I can't speak for Italian knees, but English knees can be rubbed/brushed up against each other, and you don't have to be a contortionist. The 'knee' does not just refer to the knee cap but the tendons, ligaments and cartilage surrounding it.


----------



## Mary49

You little ripper! said:


> I can't speak for Italian knees, but English knees can be rubbed/brushed up against each other, and you don't have to be a contortionist. The 'knee' does not just refer to the knee cap but the tendons, ligaments and cartilage surrounding it.


But the girl was under the table, on all fours, and that position doesn't allow the knees to be rubbed against each other, in my opinion.


----------



## ohbice

You little ripper! said:


> I can't speak for Italian knees, but English knees can be rubbed/brushed up against each other, and you don't have to be a contortionist. The 'knee' does not just refer to the knee cap but the tendons, ligaments and cartilage surrounding it.


Non credo che in italia si usi fare questa cosa di strusciare le ginocchia tra loro. Io almeno non ho mai sentito di questo uso.
Si parla di strusciare le mani sulle ginocchia, di strusciare le ginocchia sul pavimento quando appunto si cammina carponi... 
Al limite si _lasciano _(o si_ grattugiano_) le ginocchia sull'asfalto quando si cade, in bici o in moto... ;-)


----------



## You little ripper!

Mary49 said:


> But the girl was under the table, on all fours, and that position doesn't allow the knees to be rubbed against each other, in my opinion.





ohbice said:


> Non credo che in italia si usi fare questa cosa di strusciare le ginocchia tra loro. Io almeno non ho mai sentito di questo uso.
> Si parla di strusciare le mani sulle ginocchia, di strusciare le ginocchia sul pavimento quando appunto si cammina carponi...
> Al limite si _lasciano _(o si_ grattugiano_) le ginocchia sull'asfalto quando si cade, in bici o in moto... ;-)

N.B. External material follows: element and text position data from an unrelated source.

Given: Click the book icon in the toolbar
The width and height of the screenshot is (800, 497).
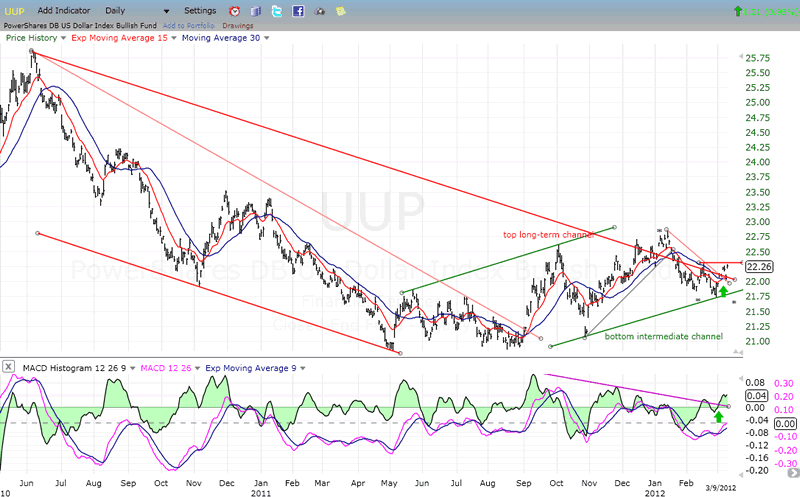Looking at the screenshot, I should point(255,11).
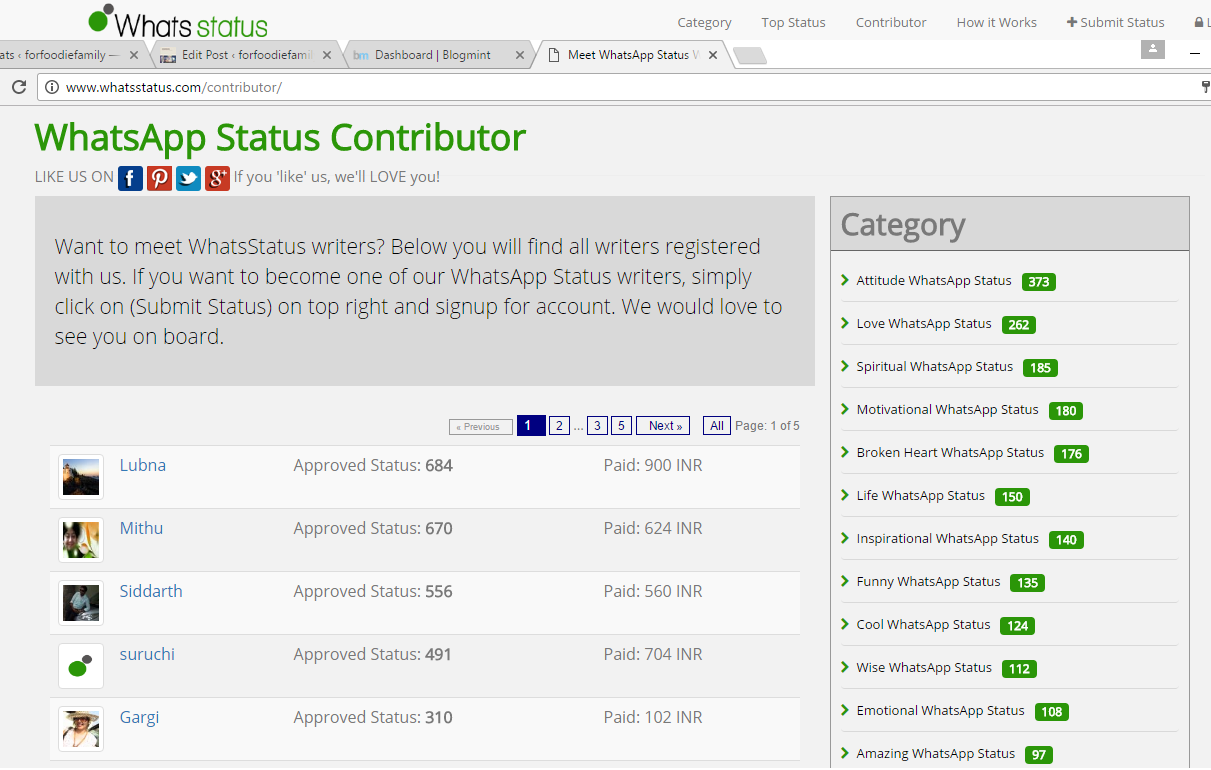Close the Dashboard Blogmint tab
The image size is (1211, 770).
coord(519,55)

It was a general comment, not specifically about the OP. You can still rub one knee against the other even if you are on all fours under a table, Mary. I just tried it under my dining table. 😂


----------



## MR1492

Thank you for that visual, @You little ripper! we definitely need a smiley face reaction button here. 😀


----------



## Pietruzzo

Mary49 said:


> But the girl was under the table, on all fours


Questo si capisce dalla lettura del testo completo? La mia idea era che la ragazza fosse piegata sulle ginocchia sotto il tavolo ma con il busto eretto. (That's the ultimate challenge for @You little ripper!  )


----------



## Mary49

Pietruzzo said:


> La mia idea era che la ragazza fosse piegata sulle ginocchia sotto il tavolo ma con il busto eretto.


Non riesco a visualizzare una posizione simile...


----------



## Pietruzzo

Mary49 said:


> Non riesco a visualizzare una posizione simile...


----------



## You little ripper!

Pietruzzo said:


> (That's the ultimate challenge for @You little ripper!


Unfortunately I'm much too tall, Pietruzzo. The child would have to be pretty young to crawl under a table while having the upper part of the body erect.

Do we know how old this child is, theartichoke? 🙂


----------



## theartichoke

You little ripper! said:


> Unfortunately I'm much too tall, Pietruzzo. The child would have to be pretty young to crawl under a table while having the upper part of the body erect.
> 
> Do we know how old this child is, theartichoke? 🙂


You people crack me up.  All we know is that she's old enough to be interested in listening to the rather scandalous tale that her godmother is telling her mother, but young enough that her godmother thinks she might not be listening. My guess is 8 or 9. More important, I think, is the fact that she's playing with the cat. In what position would one be most likely to do that?


----------



## ohbice

Io avrei detto 7


----------



## MR1492

ohbice said:


> Io avrei detto 7



The age is a matter of opinion. My granddaughter is only 6 but she remembers everything she hears and is quite “aware” of what is said around her. Plus, she’s little so I can imagine her sitting under the table (con busto eretto) while playing with the cat.

So, if the child is a bit precocious, it’s quite possible to visualize it. Anyway, that’s just something else to consider.

Phil


----------



## Pietruzzo

Had we not been speaking about a child I would find all this discussion about positions under the table rather amusing, since in my area "strusciare" has an erotic sense, usually


----------